I live in Germany, which has an effective 0% capital gains tax on long-term capital gains from financial instruments. The government has finally decided to end this peculiar state of affairs and will start to tax long-term capital gains at 25% or more starting in 2009. Investments made before 1/1/2009 and held for more than a year will continue to be (un)taxed under the old system. But, naturally, if you redistribute the portfolio at any point, what was redistributed will come under the new law, so there is a strong incentive to leave it alone if at all possible. I don't see this as a suicide pact, and would make changes that were necessary without sweating the tax too much, but I am trying to design a portfolio to put a little money in now that has decent odds of not requiring rejiggering and having acceptable performance over the long timeframe which is available.
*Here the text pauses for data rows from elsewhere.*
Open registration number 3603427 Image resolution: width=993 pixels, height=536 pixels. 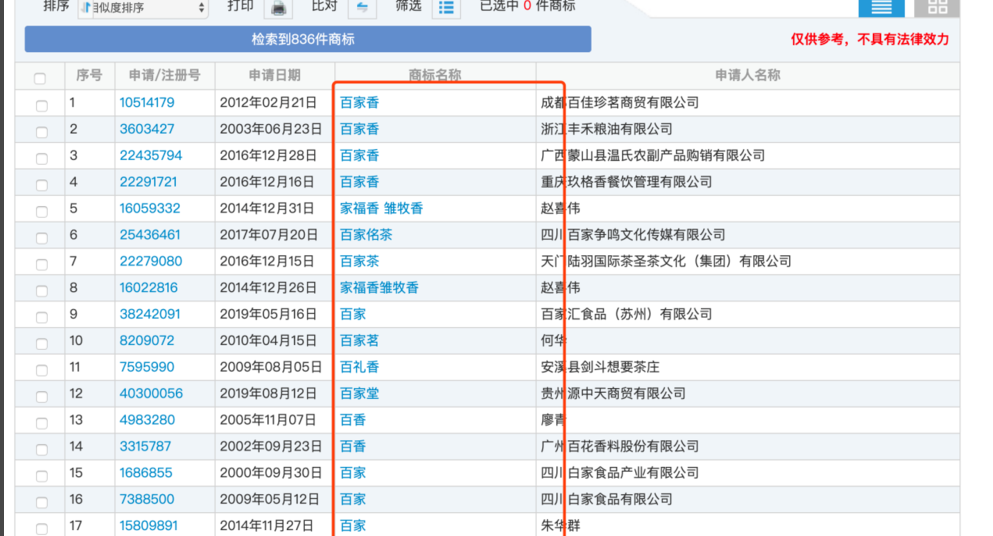(x=147, y=129)
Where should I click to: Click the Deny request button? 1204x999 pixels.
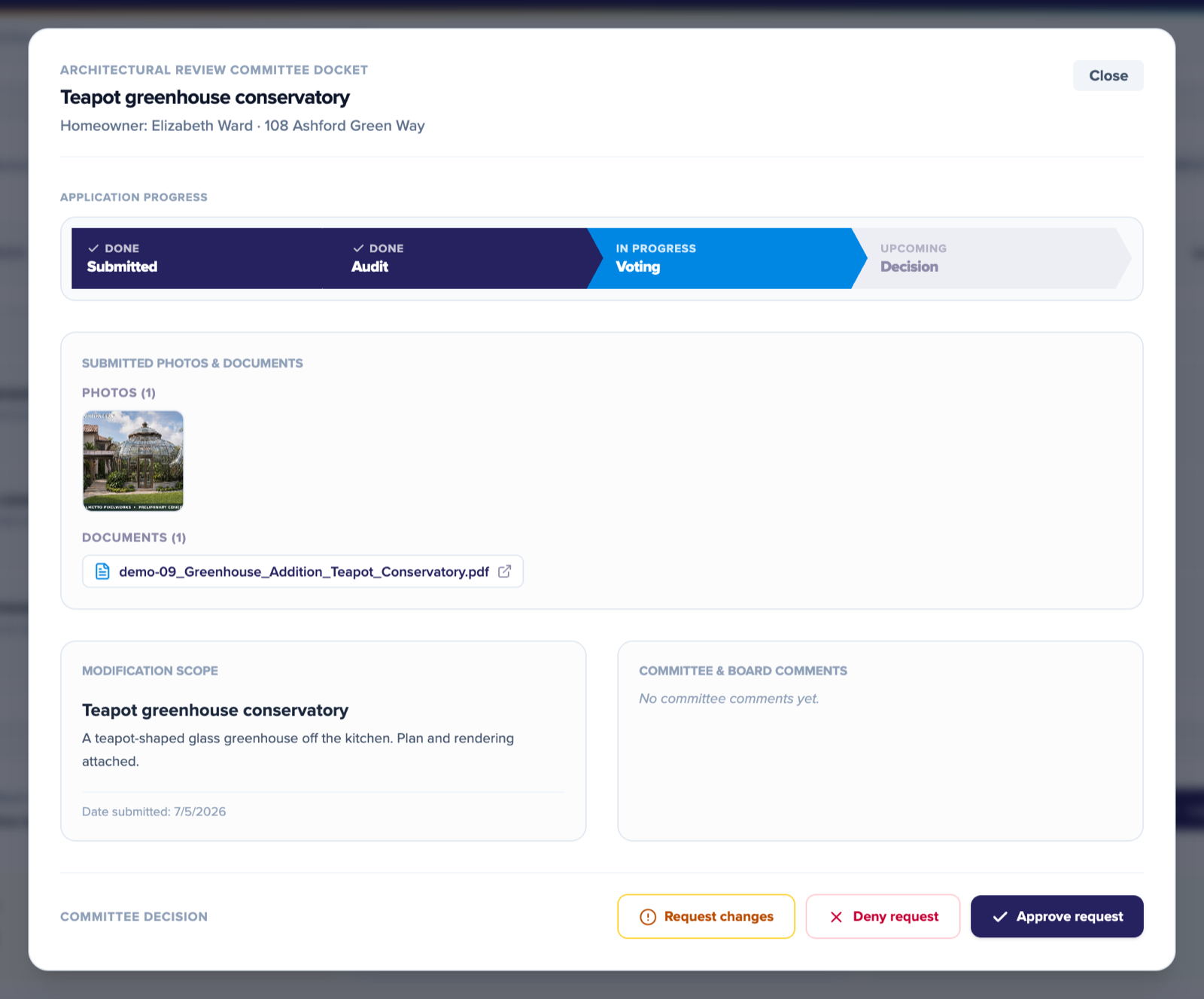tap(883, 916)
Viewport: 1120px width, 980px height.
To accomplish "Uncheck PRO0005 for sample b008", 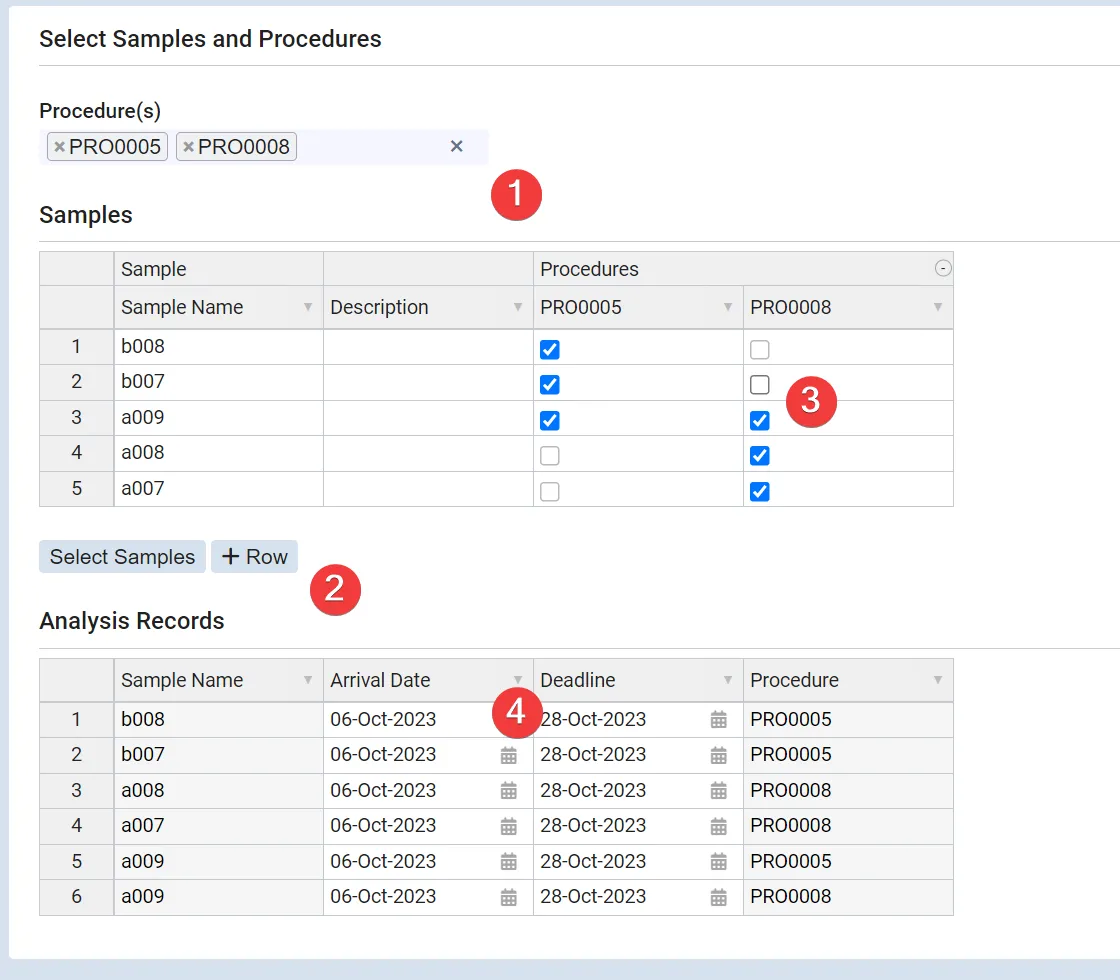I will pyautogui.click(x=549, y=350).
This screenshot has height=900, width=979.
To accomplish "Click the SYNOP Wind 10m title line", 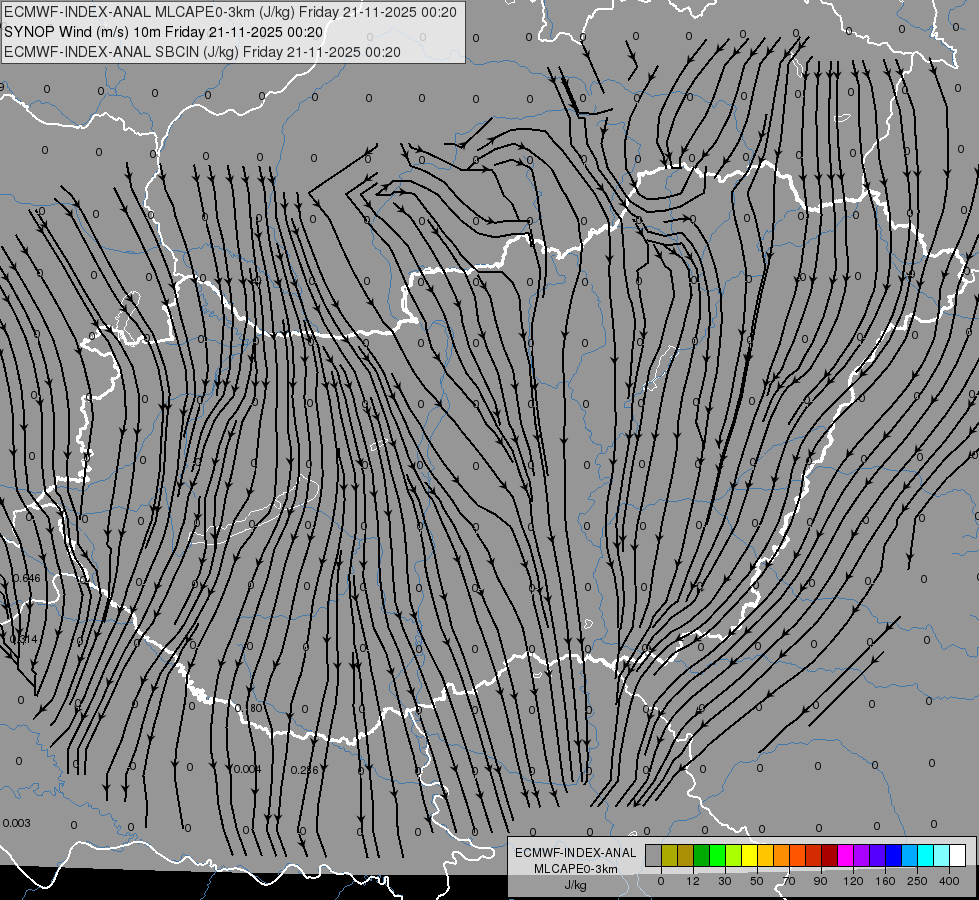I will click(164, 32).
Personality and background: I consider good money management to be an obligation but not a pleasure of life or inherently interesting, so I believe in keeping things as simple as possible, within reason. Past experience has taught me that if the workings of a financial vehicle aren't clear to me after one good and comprehensive explanation, I'd do best to avoid it. I have invested for the (shorter) long-term before and I've had good outcomes, and I've been lucky enough to have received my lessons about active short-term trading and speculation at reasonably low prices. My general financial health is healthy and the investment seed is extra money. I'm able to purchase many (but not all) US and other international securities/ETFs/funds/bonds without too much of a markup, so let's just assume for simplicity's sake that I can purchase any of them. This will be retirement money, but not the only source of retirement money.
I've read the Scott Adams article, lots of Warren Buffett, and several good books on index fund investing, and now this is my AskMe gut-check/brainstorm request before proceeding: what would your 30-year fire-and-forget portfolio look like? I would love to hear your ideas and advice if you wouldn't mind sharing. Thank you!
posted by anonymous to work & money (15 comments total)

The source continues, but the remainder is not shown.